ADRの拡充(ADR(裁判外紛争解決機関)センター)


→ODR実証事業を実施しています!


活動の概要

日弁連は、ADR(裁判外紛争解決機関)センターを設立し、36の弁護士会が設置するADR機関の運営について情報共有を図るなど、ADRの在り方について調査研究を行うとともに、ADRを国民により身近で使いやすいものとするため、さらに検討を進めています。



ADRとは?

法的な紛争の解決というと、裁判所で決着をつけることを思い浮かべられるかもしれません。しかしながら、裁判には手続的にややこしい面があり、ある程度の時間と費用がかかることは避けられません。

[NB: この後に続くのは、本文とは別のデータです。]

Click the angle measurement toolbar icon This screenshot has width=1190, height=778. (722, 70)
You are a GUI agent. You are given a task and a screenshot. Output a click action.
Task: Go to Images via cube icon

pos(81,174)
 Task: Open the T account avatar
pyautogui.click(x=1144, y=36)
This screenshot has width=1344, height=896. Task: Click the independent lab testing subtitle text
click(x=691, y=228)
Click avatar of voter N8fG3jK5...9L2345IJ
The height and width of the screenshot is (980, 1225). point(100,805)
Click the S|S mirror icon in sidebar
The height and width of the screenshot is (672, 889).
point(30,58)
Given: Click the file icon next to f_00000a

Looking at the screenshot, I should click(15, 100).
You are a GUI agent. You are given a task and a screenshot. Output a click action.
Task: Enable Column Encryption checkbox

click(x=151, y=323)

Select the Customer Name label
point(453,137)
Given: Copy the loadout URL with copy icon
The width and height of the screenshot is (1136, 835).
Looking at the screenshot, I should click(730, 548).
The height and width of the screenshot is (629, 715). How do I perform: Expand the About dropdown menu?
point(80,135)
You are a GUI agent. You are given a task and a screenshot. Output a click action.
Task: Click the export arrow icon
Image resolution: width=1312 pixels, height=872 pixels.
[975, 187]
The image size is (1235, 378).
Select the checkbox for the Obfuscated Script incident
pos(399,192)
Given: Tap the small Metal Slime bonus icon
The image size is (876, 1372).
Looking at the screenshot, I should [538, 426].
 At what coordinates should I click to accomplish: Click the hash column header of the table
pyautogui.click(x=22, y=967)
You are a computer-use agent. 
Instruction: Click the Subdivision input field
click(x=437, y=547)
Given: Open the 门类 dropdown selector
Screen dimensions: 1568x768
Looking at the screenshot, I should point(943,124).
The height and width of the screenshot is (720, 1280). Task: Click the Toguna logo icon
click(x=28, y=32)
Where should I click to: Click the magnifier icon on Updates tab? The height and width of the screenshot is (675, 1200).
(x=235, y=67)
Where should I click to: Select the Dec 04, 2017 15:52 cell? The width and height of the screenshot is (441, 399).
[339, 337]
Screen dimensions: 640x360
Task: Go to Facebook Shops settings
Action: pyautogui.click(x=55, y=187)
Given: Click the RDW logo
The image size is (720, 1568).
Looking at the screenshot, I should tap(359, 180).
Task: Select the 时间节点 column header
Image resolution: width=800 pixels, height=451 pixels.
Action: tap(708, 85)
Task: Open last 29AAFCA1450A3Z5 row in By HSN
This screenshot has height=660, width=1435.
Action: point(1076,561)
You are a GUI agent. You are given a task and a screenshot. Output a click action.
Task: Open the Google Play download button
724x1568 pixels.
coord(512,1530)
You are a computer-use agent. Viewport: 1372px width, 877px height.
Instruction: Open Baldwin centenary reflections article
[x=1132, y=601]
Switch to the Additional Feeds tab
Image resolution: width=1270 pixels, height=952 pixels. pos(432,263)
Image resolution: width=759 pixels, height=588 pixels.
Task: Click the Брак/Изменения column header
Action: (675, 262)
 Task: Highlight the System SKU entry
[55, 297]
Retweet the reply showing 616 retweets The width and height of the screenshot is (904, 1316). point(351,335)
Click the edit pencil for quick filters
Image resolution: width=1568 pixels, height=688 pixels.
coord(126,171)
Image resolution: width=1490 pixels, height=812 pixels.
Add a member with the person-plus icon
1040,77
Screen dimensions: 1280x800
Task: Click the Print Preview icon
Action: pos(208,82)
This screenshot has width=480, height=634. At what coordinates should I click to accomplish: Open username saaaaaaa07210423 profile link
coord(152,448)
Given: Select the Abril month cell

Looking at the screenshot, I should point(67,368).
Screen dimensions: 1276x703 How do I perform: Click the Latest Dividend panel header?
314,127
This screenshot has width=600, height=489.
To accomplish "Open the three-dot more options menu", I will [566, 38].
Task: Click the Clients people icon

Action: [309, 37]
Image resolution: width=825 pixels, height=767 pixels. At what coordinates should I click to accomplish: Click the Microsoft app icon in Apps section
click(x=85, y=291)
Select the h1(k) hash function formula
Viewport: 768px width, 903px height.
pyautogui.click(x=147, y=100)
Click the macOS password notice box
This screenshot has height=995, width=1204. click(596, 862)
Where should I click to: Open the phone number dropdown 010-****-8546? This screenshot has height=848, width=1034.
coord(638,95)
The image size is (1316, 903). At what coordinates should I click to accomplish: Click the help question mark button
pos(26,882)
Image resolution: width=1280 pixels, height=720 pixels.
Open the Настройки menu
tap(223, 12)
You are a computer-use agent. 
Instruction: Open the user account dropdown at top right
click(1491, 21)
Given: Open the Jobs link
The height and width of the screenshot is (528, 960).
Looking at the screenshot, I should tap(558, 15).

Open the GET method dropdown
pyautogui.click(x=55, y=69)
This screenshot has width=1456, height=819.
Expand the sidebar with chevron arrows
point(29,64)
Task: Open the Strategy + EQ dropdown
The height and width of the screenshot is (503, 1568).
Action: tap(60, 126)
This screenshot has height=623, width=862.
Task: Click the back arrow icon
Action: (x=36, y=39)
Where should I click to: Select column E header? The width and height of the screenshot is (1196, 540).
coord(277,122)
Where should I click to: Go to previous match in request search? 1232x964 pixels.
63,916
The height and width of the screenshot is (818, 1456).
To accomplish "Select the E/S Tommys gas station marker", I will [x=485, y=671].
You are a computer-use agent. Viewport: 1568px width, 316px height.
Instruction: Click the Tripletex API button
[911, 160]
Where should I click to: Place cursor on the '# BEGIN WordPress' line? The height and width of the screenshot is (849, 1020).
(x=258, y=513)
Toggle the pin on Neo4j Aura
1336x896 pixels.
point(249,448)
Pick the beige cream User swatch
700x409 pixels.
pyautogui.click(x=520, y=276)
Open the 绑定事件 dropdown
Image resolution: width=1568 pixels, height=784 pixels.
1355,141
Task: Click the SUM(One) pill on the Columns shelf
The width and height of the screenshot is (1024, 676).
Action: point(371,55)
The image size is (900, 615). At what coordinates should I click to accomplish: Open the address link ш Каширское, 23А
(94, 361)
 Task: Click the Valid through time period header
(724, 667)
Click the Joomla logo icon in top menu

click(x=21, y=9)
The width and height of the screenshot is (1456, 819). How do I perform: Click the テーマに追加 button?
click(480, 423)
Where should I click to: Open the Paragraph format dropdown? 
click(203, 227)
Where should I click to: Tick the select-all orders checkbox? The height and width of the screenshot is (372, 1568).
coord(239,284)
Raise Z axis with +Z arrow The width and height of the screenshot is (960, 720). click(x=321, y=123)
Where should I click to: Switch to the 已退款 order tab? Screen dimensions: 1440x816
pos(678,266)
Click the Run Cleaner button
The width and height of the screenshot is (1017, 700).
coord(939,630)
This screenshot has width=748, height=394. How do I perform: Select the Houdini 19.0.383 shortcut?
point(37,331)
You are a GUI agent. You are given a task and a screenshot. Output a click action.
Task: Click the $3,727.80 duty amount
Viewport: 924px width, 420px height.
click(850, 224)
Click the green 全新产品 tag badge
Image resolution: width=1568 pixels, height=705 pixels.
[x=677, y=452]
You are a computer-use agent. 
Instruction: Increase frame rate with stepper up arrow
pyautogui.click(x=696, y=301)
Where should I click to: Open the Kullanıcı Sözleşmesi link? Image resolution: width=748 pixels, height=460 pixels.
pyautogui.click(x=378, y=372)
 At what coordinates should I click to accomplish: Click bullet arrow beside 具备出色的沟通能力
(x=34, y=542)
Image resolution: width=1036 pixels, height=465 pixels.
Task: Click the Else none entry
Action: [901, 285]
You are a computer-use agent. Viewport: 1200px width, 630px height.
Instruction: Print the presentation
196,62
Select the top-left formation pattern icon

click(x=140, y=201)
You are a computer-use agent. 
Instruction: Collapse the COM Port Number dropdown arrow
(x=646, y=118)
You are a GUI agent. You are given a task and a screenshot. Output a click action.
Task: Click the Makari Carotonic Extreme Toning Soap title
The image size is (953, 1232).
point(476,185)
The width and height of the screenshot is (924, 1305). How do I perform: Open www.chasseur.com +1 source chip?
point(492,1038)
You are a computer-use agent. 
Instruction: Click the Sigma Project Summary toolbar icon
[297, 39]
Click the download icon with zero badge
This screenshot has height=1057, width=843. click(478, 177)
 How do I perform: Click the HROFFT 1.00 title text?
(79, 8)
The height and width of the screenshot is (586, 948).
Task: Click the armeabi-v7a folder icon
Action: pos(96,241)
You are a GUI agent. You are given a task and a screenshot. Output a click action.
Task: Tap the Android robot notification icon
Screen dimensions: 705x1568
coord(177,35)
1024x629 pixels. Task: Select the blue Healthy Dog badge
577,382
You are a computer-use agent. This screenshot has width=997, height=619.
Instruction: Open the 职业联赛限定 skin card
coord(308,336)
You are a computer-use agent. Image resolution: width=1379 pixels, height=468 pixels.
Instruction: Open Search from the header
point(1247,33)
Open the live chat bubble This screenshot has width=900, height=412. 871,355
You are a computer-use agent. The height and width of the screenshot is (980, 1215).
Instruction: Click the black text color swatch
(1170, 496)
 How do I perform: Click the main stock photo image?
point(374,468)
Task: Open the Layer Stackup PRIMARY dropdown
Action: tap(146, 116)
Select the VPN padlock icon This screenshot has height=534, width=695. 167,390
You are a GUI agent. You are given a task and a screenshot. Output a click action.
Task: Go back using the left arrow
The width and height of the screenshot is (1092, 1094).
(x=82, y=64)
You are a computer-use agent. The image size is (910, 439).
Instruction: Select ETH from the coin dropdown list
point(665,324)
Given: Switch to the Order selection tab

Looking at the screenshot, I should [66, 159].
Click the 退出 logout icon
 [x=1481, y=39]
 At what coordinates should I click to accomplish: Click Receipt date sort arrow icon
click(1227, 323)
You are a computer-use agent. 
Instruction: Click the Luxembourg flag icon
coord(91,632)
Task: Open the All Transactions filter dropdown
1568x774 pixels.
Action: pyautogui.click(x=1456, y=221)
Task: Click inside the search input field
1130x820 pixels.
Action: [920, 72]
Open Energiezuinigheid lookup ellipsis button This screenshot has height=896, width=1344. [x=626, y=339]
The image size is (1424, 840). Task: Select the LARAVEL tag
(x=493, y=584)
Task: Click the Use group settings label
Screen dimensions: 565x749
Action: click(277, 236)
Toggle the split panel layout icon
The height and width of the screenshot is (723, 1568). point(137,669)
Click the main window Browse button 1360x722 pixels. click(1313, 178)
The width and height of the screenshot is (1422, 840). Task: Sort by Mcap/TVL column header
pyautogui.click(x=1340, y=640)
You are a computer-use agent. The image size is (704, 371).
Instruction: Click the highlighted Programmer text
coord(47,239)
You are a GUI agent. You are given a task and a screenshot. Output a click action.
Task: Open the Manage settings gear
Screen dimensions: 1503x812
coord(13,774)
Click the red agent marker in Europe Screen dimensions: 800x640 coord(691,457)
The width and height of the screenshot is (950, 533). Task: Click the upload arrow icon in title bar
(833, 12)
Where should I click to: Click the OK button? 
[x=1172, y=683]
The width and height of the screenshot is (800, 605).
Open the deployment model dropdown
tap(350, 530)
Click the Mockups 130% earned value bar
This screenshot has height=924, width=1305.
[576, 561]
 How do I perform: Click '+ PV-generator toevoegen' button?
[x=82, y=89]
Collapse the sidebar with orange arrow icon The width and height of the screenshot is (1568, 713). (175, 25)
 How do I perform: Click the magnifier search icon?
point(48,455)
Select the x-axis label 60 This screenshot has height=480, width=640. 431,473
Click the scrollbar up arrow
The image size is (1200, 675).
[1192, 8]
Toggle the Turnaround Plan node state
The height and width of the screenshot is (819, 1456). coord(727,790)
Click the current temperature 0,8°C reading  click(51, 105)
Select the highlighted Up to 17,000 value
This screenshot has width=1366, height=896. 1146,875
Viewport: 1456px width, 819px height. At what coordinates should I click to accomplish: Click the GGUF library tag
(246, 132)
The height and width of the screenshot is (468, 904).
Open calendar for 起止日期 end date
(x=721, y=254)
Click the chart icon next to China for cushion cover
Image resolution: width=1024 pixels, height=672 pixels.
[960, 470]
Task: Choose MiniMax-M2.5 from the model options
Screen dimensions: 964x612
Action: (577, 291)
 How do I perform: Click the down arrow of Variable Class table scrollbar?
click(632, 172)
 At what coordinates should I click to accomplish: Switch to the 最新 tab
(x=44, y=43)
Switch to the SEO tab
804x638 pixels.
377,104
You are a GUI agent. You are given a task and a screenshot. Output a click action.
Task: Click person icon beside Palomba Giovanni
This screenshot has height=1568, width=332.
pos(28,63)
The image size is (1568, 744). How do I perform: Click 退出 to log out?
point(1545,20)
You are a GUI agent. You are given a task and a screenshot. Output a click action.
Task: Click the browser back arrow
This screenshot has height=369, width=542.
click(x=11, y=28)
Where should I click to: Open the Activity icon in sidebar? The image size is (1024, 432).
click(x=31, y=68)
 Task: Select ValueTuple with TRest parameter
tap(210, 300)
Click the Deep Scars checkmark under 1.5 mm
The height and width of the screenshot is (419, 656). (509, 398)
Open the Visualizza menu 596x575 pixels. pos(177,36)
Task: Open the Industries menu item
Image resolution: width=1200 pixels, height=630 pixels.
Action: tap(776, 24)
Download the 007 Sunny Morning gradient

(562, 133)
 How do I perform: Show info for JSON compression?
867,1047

そこで、裁判と並ぶ魅力的な選択肢として、より簡易・迅速に比較的低廉な費用で紛争を解決することを目的とする「裁判外の紛争解決手続」が、弁護士をはじめとする実務家の間で工夫されてきました。これをADR(Alternative Dispute Resolution)と呼んでいます。


ADR発展の経緯

ADRの対象となる事案は、交通事故、建築、個別労働紛争、不動産、離婚、相続、医療、知的財産、国際商事紛争など多岐にわたります。ADR機関としては、各地の弁護士会の仲裁センターなど数多くの機関が設立され、市民の皆様に利用されています。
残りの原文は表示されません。